TEKS YANG DISEDIAKAN |
-=-=-
Saya masih ingat matanya yang hitam; ia menatap
langit ketika tanah digali dan ia dimasukkan ke dalamnya. Ia dibungkus
dengan kain putih dan tangannya diikat ke tubuhnya. Ia dikubur hingga
batas pinggang. Massa mengelilinginya dengan batu di tangan mereka dan
mulai melemparinya dengan batu sambil menyerukan Allah-u-Akbar!
Allah-u-Akbar! sebagai tambahan atas kegilaan yang mereka lakukan.
Kakakku menggelepar kesakitan sementara batu-batu menghantam tubuhnya
yang lemah dan memecahkan kepalanya. Darah mengalir keluar dari wajah,
pipi, mulut, hidung dan matanya. Yang bisa ia lakukan hanyalah
membungkukkan tubuhnya ke kiri dan ke kanan. Perlahan-lahan gerakannya
melambat dan akhirnya berhenti meskipun hujan batu terus berlangsung.
-=-=-
DATA YANG DIBERIKAN |
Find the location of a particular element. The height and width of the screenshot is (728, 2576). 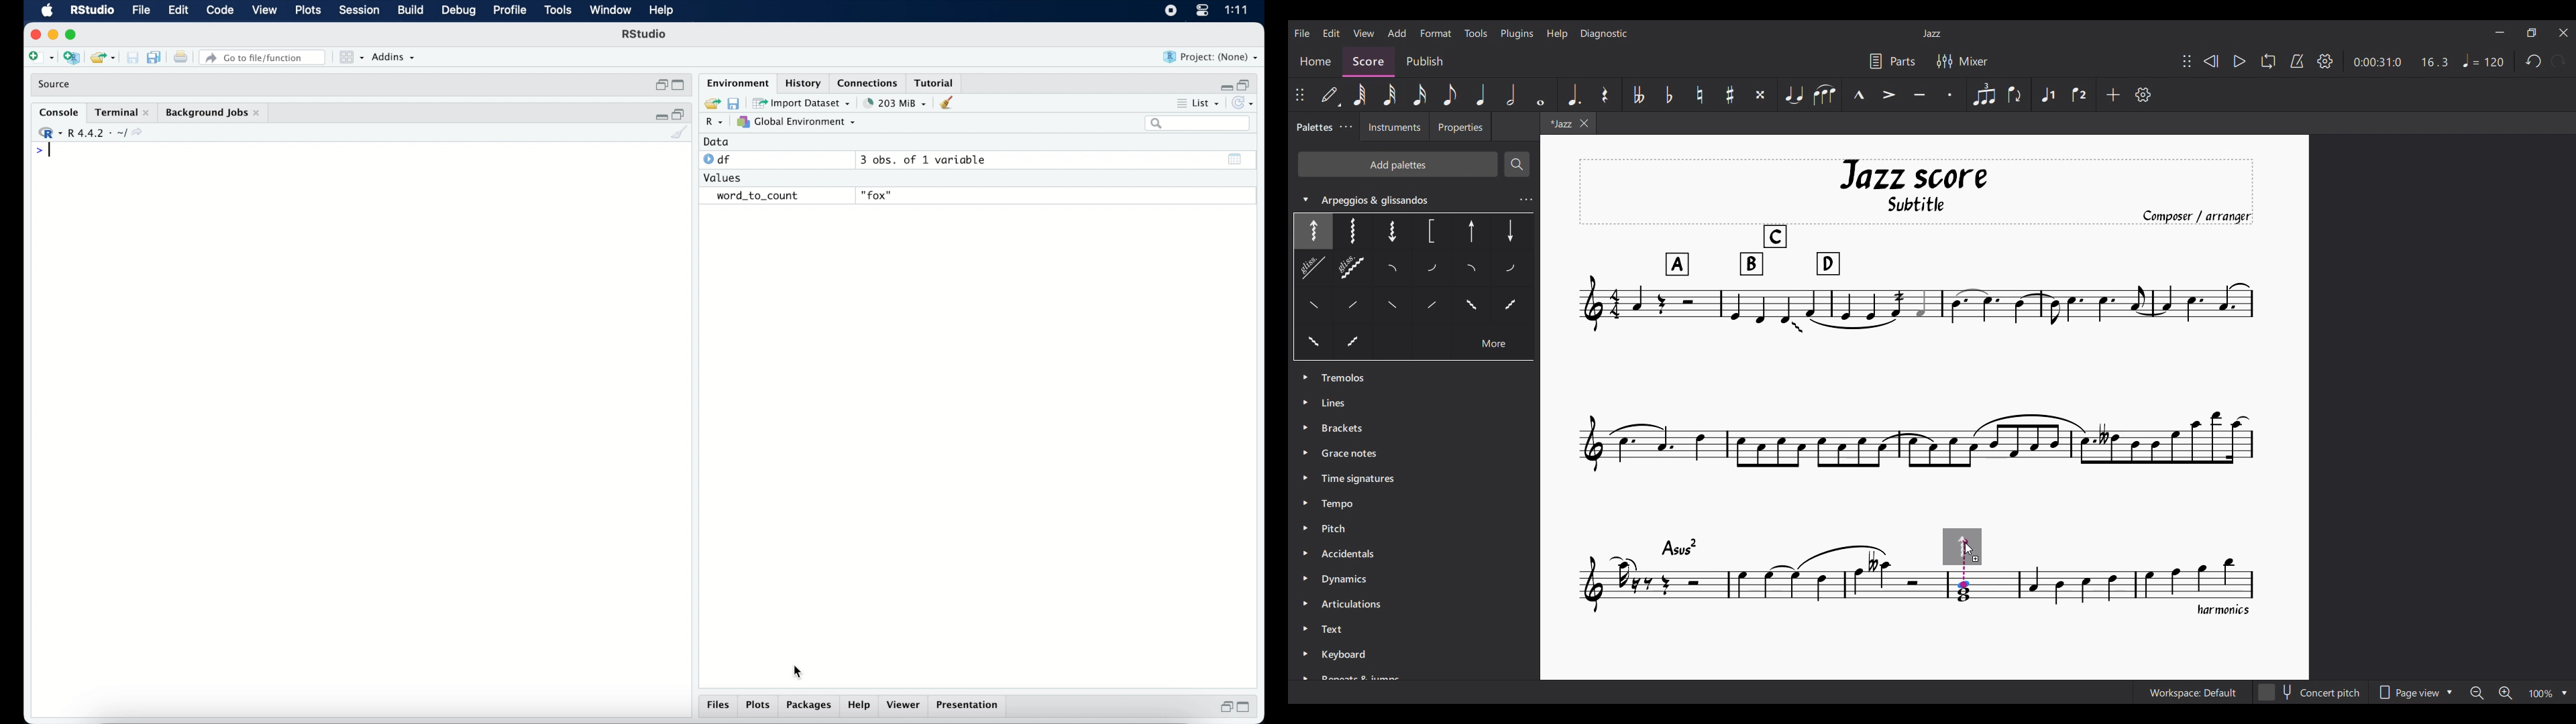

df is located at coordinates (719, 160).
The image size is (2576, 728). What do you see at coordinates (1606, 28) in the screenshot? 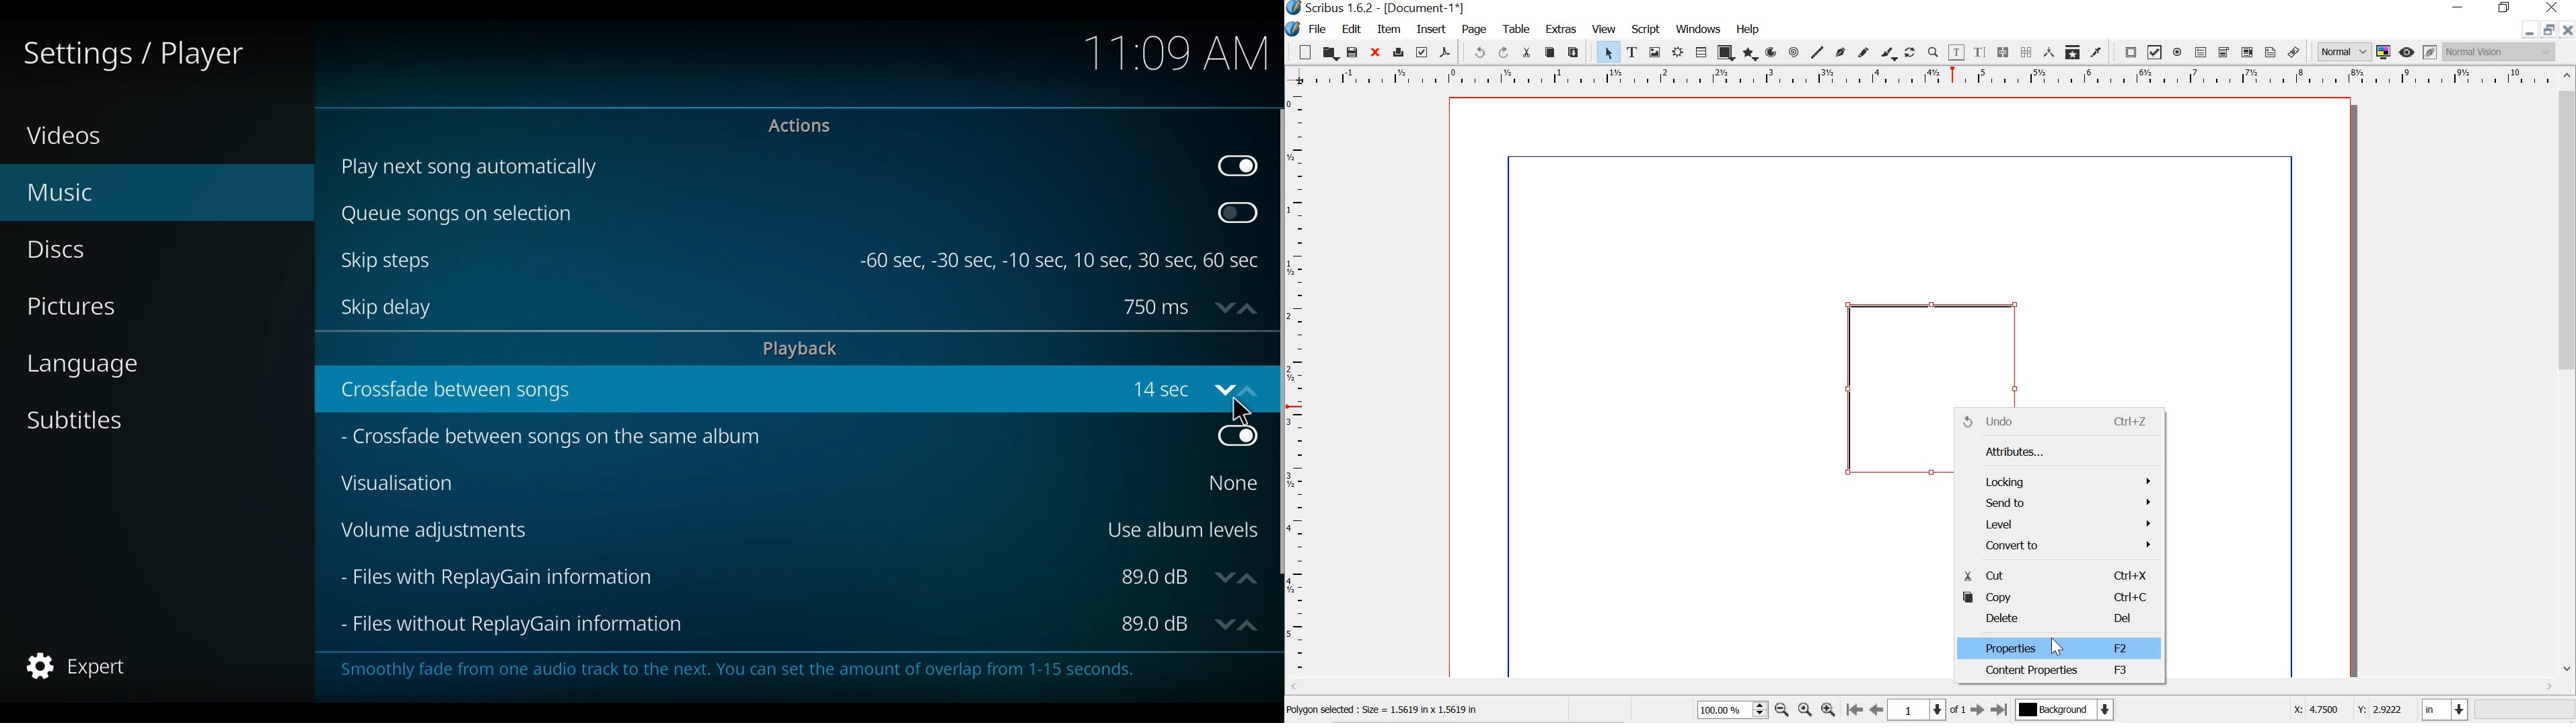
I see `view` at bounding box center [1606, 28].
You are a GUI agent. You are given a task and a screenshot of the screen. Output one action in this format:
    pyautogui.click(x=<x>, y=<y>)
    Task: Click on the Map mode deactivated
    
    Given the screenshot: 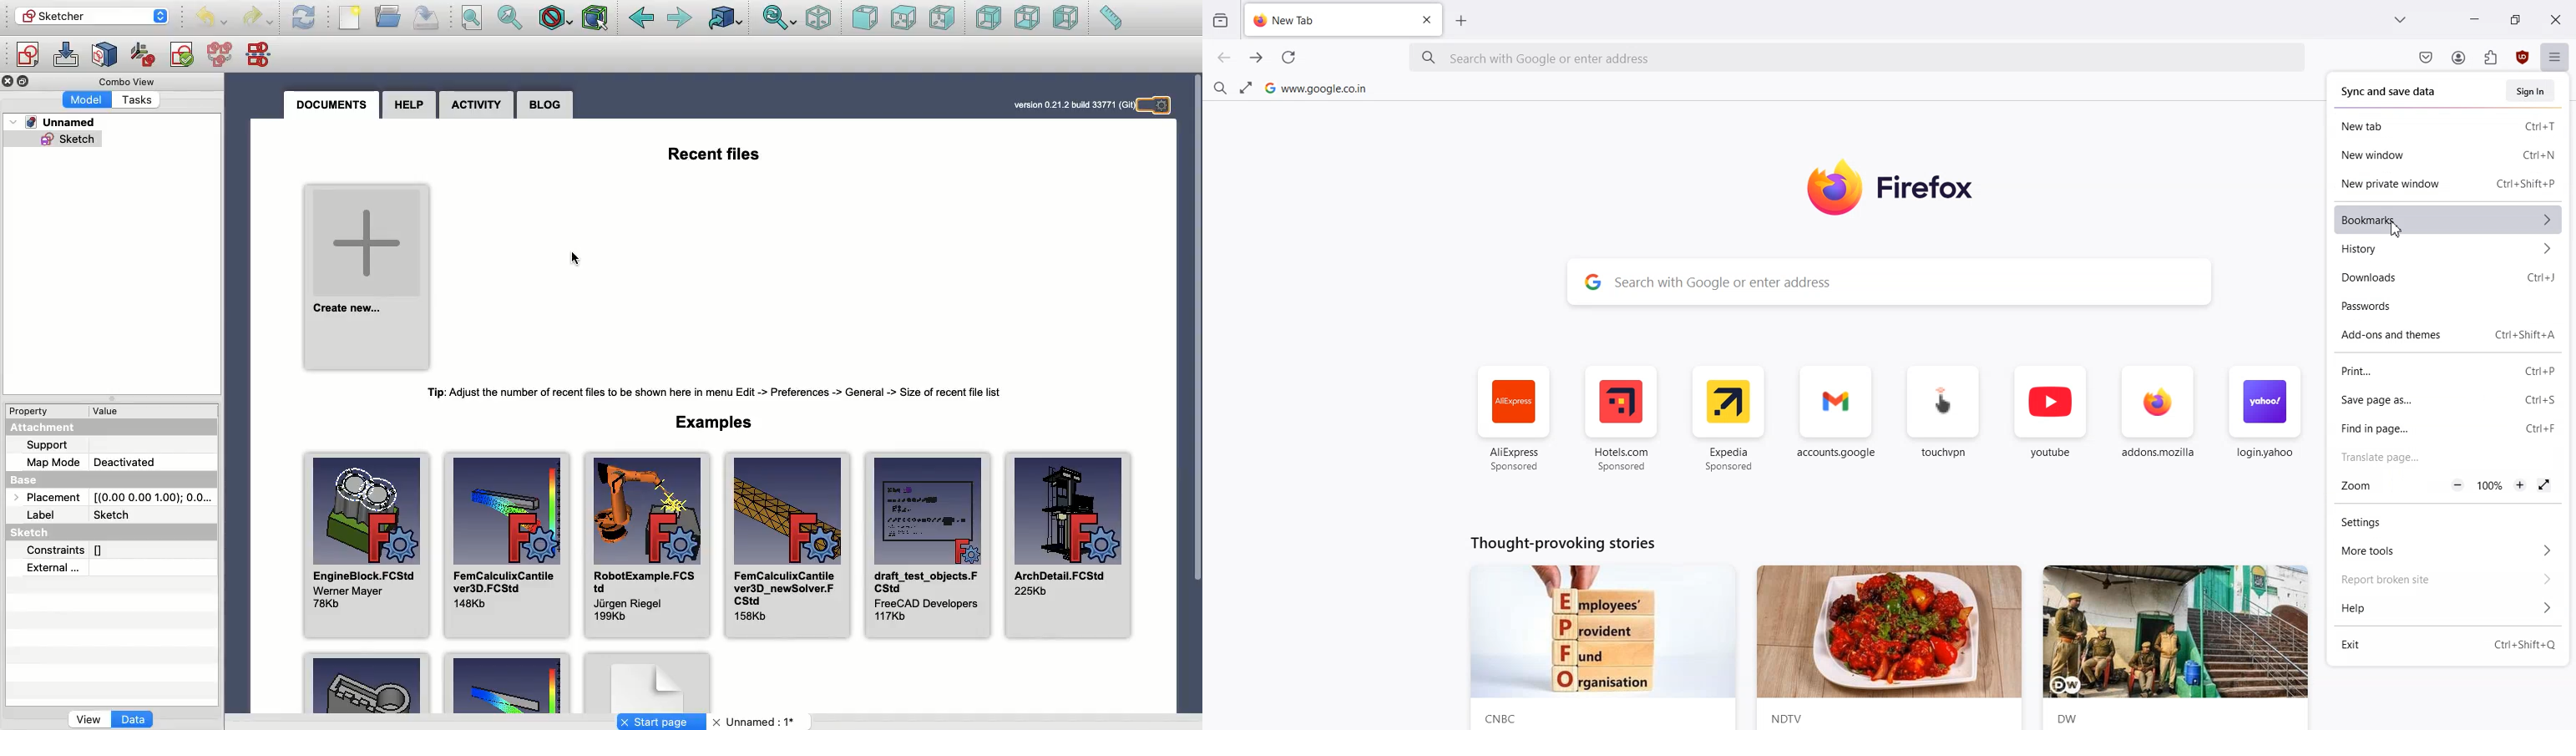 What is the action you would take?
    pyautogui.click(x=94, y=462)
-=-=-
Menurut teks yang disediakan, sampai batas mana sang kakak dikubur?

HASIL TUGAS |
Sang kakak dikubur hingga batas pinggang.